Взглянув на часы и убедившись, что у нее оставалось четверть часа свободного времени, Лили вошла в магазин. Она не обратила внимания на скопление людей в дальнем конце его. Первое, что бросилось ей в глаза, была стопка одинаковых книг. Обложки их были бело-синими, на них была изображена шестиконечная звезда Давида, отплетенная колючей проволокой. Титул гласил «Агония. Очерки о политике Израиля на Западном берегу».

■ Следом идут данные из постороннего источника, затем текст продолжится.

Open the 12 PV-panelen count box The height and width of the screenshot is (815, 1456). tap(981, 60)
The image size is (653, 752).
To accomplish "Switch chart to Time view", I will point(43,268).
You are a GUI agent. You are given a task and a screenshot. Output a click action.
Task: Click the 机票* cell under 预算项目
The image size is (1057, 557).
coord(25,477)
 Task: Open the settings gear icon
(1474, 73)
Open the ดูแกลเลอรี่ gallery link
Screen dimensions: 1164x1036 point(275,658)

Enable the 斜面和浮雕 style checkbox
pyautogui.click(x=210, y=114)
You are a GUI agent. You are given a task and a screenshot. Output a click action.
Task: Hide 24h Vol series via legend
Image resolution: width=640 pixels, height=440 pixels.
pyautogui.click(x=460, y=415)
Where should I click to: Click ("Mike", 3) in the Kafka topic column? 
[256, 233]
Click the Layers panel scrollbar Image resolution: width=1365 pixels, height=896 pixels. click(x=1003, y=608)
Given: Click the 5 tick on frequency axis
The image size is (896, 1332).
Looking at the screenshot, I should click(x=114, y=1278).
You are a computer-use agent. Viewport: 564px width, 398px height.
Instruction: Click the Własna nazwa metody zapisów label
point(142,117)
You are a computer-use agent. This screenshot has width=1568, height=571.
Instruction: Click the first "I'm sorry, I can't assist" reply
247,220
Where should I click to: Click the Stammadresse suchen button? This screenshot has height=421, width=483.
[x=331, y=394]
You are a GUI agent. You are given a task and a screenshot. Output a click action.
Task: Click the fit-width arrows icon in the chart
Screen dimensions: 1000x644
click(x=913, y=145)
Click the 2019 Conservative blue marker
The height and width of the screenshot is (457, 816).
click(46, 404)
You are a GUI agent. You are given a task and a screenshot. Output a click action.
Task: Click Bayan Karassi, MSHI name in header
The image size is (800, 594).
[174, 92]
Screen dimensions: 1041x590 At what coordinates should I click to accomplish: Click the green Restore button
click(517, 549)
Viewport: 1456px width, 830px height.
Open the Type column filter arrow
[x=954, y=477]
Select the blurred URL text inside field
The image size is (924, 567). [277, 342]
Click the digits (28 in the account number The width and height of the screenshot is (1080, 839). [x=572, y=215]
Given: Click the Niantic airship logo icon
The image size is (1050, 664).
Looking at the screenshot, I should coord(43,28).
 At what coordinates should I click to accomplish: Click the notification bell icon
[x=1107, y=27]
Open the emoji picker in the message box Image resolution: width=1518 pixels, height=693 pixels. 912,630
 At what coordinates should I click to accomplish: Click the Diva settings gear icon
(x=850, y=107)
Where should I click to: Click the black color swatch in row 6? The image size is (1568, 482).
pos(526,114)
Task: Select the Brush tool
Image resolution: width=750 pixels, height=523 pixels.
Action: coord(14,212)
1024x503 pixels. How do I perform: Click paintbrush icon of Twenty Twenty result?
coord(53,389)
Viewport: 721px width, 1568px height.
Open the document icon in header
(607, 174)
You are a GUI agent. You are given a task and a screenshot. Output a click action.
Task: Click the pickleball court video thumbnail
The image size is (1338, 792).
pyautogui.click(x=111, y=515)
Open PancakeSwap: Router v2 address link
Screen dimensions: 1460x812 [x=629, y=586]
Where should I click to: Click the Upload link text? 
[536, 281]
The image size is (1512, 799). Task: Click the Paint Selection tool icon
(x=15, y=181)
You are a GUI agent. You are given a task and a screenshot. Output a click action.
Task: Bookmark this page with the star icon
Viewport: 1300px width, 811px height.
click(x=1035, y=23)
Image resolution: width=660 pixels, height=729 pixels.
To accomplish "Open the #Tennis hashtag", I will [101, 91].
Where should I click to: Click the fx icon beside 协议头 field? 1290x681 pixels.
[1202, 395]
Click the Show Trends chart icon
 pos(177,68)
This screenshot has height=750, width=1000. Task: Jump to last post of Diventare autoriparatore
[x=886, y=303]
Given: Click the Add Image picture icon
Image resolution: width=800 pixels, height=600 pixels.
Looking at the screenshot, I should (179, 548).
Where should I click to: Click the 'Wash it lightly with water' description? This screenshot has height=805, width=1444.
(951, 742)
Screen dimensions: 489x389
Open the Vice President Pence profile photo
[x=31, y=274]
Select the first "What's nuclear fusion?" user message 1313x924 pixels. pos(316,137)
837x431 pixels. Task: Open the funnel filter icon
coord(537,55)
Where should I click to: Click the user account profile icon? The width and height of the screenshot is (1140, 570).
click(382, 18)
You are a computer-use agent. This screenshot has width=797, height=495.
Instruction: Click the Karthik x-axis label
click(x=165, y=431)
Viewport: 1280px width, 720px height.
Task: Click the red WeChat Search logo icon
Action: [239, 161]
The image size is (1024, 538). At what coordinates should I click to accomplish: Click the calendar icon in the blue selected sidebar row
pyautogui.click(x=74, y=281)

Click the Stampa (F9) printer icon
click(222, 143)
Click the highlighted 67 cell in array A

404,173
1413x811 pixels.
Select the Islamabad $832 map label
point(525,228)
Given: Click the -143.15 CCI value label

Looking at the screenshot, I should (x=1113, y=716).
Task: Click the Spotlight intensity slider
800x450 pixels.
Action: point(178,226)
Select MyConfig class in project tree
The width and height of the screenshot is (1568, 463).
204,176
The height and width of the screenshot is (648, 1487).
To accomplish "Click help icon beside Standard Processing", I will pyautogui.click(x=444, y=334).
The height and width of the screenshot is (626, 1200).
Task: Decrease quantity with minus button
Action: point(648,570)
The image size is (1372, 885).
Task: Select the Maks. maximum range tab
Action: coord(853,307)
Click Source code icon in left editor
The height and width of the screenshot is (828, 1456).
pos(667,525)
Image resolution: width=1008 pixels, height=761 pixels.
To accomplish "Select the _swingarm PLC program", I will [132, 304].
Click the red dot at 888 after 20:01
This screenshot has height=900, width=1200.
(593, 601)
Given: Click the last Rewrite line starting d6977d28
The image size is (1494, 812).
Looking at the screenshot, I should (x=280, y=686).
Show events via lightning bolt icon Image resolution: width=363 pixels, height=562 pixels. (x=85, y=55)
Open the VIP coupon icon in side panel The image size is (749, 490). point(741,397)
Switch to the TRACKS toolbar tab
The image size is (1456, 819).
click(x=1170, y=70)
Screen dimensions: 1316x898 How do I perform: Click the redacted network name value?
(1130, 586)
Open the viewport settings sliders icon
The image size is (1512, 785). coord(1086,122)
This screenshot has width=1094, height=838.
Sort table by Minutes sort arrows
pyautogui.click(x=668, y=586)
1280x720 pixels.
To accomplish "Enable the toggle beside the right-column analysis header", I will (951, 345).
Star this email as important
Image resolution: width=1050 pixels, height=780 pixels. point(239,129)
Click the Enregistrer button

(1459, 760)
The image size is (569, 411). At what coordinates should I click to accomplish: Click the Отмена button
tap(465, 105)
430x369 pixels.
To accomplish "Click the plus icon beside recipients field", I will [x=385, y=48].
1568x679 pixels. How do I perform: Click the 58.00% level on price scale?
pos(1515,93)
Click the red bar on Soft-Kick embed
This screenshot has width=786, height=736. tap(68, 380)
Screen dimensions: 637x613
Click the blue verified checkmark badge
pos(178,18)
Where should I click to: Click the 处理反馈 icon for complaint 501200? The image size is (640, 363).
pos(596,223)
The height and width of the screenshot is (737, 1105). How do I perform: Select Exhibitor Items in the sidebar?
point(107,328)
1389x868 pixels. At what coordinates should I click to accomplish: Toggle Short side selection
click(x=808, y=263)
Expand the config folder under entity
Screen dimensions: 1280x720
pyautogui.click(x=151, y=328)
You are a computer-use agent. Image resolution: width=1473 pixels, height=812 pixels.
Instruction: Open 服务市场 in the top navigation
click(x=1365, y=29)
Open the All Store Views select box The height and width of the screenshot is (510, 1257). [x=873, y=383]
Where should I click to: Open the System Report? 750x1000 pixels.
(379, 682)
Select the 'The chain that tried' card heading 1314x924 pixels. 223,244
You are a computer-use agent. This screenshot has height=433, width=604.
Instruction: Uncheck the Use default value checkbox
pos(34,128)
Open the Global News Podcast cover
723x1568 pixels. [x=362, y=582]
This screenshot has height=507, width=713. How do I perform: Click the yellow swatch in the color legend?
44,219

Она взяла в руки один экземпляр. С последней страницы обложки ей улыбался Энди. Худощавое лицо, проницательные глаза с легким, едва заметным, презрением, глядящие на этот мир, почти неуловимая усмешка. Лили смотрела на фотографию, пока не почувствовала, как глаза ее затуманиваются слезами. Она положила книгу и… встретилась с его живым взглядом. Усевшись за столом, Энди подписывал автографы на своих книгах. Он находился всего в метрах двух от нее, чуть налево. Толпа, которую она мельком увидела, входя в магазин, сейчас рассеялась, и он был совершенно один и пристально смотрел на нее. Они не сводили глаз друг с друга в течение нескольких секунд, потом он чуть приподнялся.